A Hardware Implementation Of Lossless Data Compression Based On LZW Algorithm

People's lives are filled with data as IT improves, which results in compression technology. The lossless data compression spreads widely in fields like medical treatment, telecommunication and so on. The implementation by VLSI technology is getting more and more attention because of its speed and more powerful ability. And related research is becoming hot.This thesis deals with the design and hardware implementation of a lossless data compression based on improved LZW algorithm. First of all, according to the requirement of hardware, LZW and Huffman coding are combined. Also parallel architecture, virtual dictionary and FIFO strategy are introduced.According to the algorithm the thesis proposes a core of lossless data compression. The core uses a parallel searching strategy to speed up string searching greatly. Meanwhile, the dictionary is divided into 8 parts with different size, which reduces the memory space. The core is composed of modules realized by Verilog HDL. In the design of dictionary, a hierarchical design methodology is used, making it quite clear and concise.

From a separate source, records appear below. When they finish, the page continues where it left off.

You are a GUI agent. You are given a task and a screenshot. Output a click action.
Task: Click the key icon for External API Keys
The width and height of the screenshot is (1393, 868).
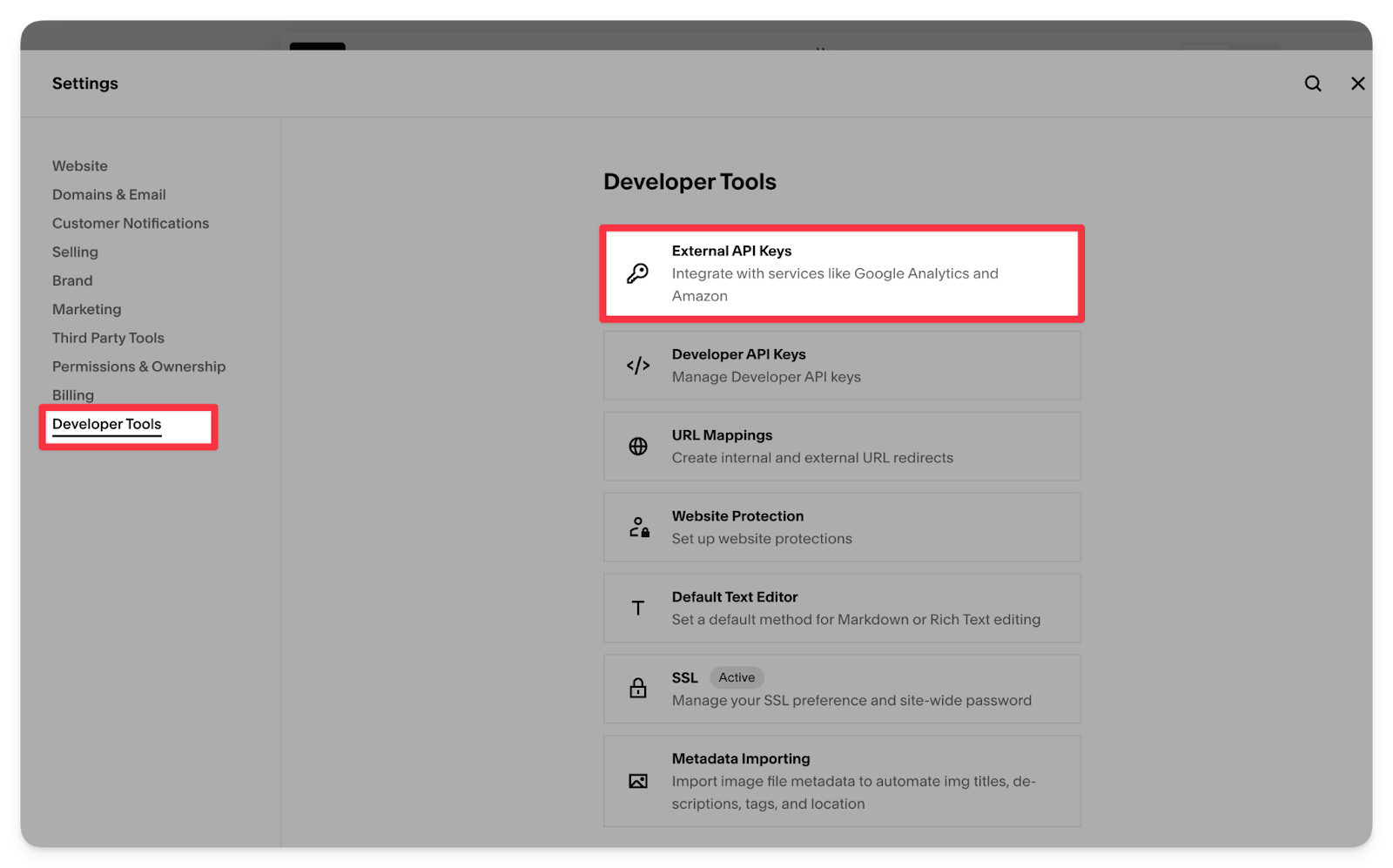pos(637,273)
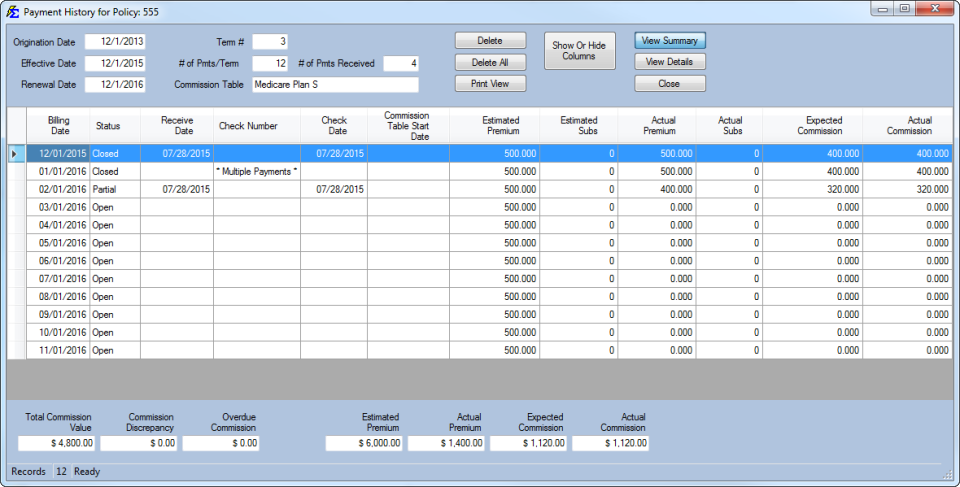960x487 pixels.
Task: Click the Close button below View Details
Action: (x=670, y=84)
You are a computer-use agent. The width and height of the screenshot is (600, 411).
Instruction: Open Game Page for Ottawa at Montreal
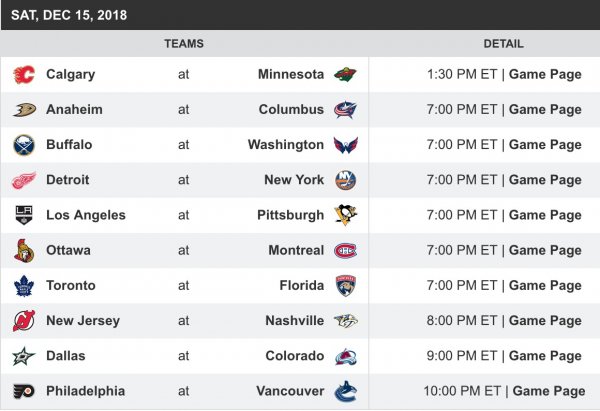tap(545, 250)
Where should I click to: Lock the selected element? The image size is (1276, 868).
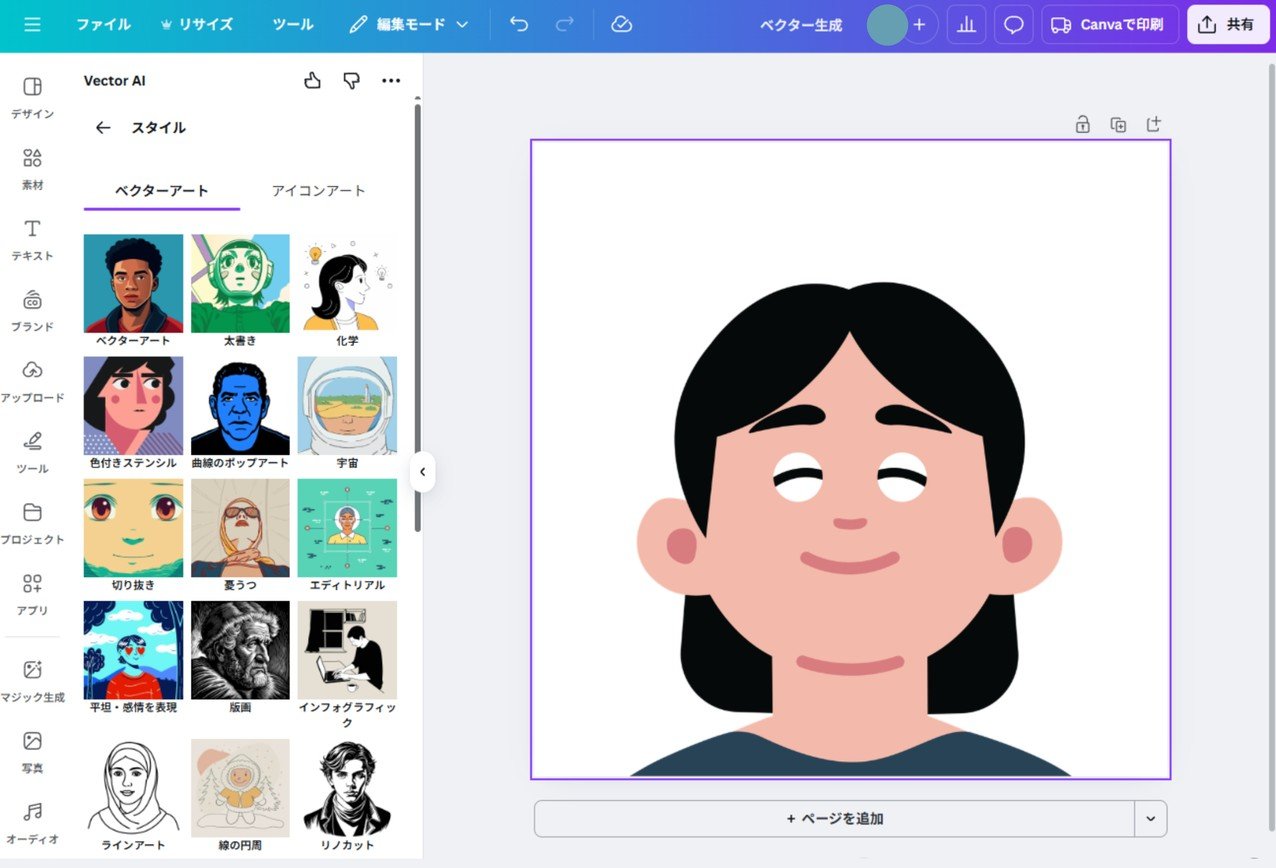click(1082, 124)
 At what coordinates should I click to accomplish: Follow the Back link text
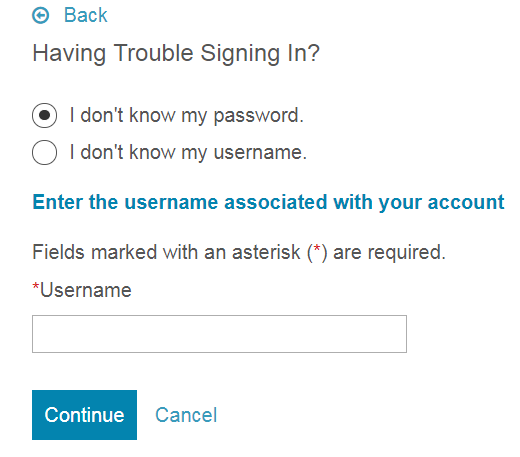(x=86, y=15)
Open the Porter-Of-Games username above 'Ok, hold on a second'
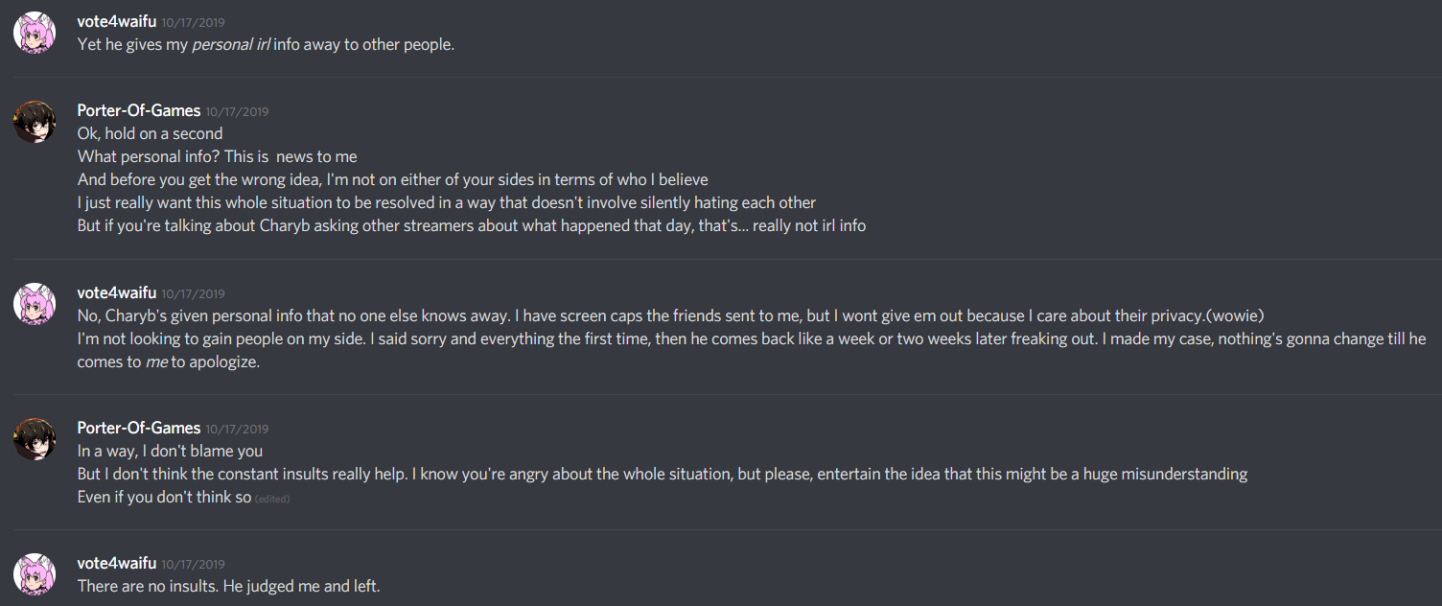Screen dimensions: 1442x606 [139, 111]
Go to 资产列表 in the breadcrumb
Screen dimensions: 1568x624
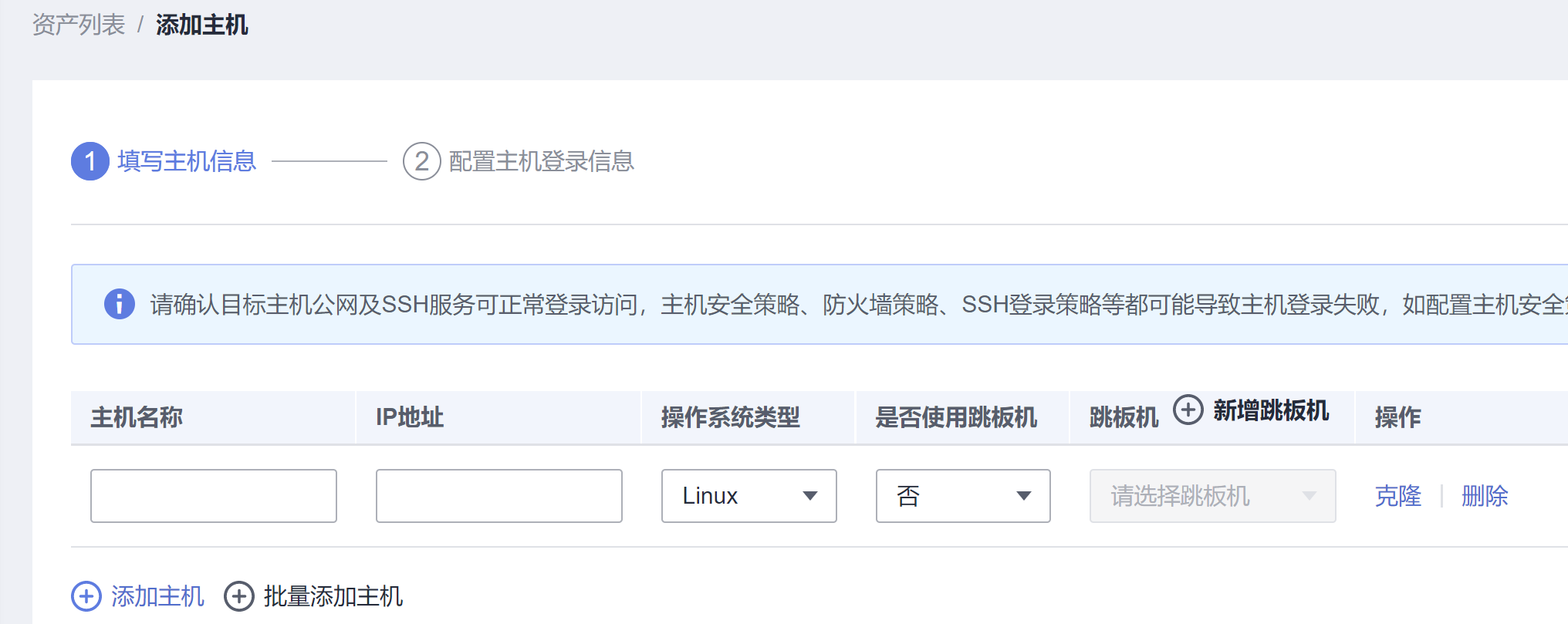pyautogui.click(x=79, y=25)
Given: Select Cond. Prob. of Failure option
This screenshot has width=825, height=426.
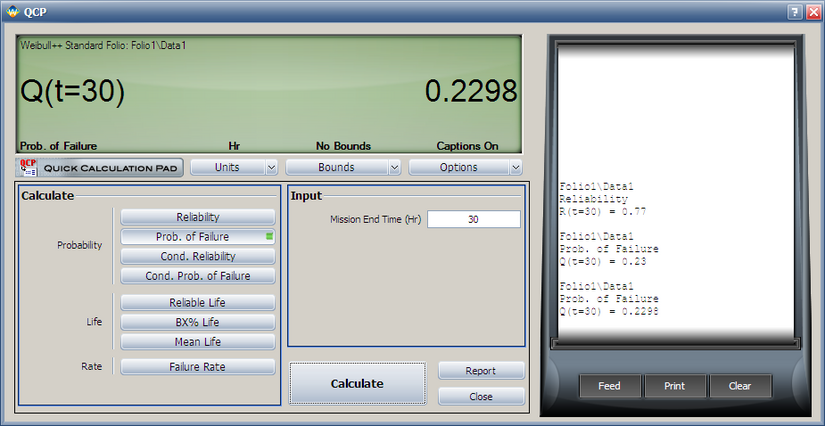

A configurable registers module is designed to control different functions of the core, which makes control subsystem and data processing subsystem apart and clearly. Finally a BIST module based on CRC8 checker is used, which will increase test speed and reflect DFT ideas.After the design of the core a simulation model by C language is used to prove the validity of the hardware implentmentation and the dictionary strategy chosen. Finally the compression core is simulated in Modelsim environment, and the result reveals that the hardware core can compress data correctly according to improved LZW algorithm. The Synplify is used to synthesize codes of the core at the target FPGA of Xilinx Virtex4 XC4VFX100. The result reveals that the maximum frequency is up to 175MHz, and the resource taken is also acceptable. So the total data processing ability reaches 601Mbps, about 20 times of software implementation. So the design is as good as other hardware implentmentations.